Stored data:
━━━━━━━━━━━━━━━━━━━━

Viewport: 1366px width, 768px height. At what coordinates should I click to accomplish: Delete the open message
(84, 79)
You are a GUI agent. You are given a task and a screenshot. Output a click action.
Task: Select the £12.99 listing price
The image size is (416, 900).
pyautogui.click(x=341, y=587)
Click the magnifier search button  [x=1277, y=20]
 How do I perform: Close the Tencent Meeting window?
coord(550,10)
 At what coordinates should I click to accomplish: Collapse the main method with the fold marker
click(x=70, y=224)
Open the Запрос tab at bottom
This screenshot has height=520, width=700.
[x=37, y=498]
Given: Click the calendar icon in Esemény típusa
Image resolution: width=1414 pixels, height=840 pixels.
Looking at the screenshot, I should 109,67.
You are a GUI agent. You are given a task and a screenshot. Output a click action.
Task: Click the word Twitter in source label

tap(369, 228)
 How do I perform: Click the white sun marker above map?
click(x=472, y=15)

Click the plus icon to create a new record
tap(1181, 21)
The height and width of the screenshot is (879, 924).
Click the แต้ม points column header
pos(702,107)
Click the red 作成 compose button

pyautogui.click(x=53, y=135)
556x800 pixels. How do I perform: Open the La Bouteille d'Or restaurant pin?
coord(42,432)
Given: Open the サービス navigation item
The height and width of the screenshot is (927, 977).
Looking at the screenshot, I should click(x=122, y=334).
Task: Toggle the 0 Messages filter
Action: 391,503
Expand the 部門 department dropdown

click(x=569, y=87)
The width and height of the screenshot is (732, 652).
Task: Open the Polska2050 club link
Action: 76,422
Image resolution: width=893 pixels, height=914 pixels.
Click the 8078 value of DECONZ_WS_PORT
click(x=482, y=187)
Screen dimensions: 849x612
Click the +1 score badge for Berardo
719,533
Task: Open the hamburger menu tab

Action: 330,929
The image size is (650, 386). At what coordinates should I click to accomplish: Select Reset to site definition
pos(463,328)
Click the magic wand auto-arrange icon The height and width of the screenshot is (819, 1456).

━━━━━━━━━━━━━━━━━━━━

How to complete this task: Each record shown above must be reproduced exactly.

Exercise output:
Viewport: 1366px width, 768px height. At what coordinates should I click to accomplish: Delete the open message
(84, 79)
You are a GUI agent. You are given a task and a screenshot. Output a click action.
Task: Select the £12.99 listing price
The image size is (416, 900).
pyautogui.click(x=341, y=587)
Click the magnifier search button  [x=1277, y=20]
 How do I perform: Close the Tencent Meeting window?
coord(550,10)
 At what coordinates should I click to accomplish: Collapse the main method with the fold marker
click(x=70, y=224)
Open the Запрос tab at bottom
This screenshot has height=520, width=700.
[x=37, y=498]
Given: Click the calendar icon in Esemény típusa
Image resolution: width=1414 pixels, height=840 pixels.
Looking at the screenshot, I should 109,67.
You are a GUI agent. You are given a task and a screenshot. Output a click action.
Task: Click the word Twitter in source label

tap(369, 228)
 How do I perform: Click the white sun marker above map?
click(x=472, y=15)

Click the plus icon to create a new record
tap(1181, 21)
The height and width of the screenshot is (879, 924).
Click the แต้ม points column header
pos(702,107)
Click the red 作成 compose button

pyautogui.click(x=53, y=135)
556x800 pixels. How do I perform: Open the La Bouteille d'Or restaurant pin?
coord(42,432)
Given: Open the サービス navigation item
The height and width of the screenshot is (927, 977).
Looking at the screenshot, I should click(x=122, y=334).
Task: Toggle the 0 Messages filter
Action: 391,503
Expand the 部門 department dropdown

click(x=569, y=87)
The width and height of the screenshot is (732, 652).
Task: Open the Polska2050 club link
Action: 76,422
Image resolution: width=893 pixels, height=914 pixels.
Click the 8078 value of DECONZ_WS_PORT
click(x=482, y=187)
Screen dimensions: 849x612
Click the +1 score badge for Berardo
719,533
Task: Open the hamburger menu tab

Action: 330,929
The image size is (650, 386). At what coordinates should I click to accomplish: Select Reset to site definition
pos(463,328)
Click the magic wand auto-arrange icon The height and width of the screenshot is (819, 1456).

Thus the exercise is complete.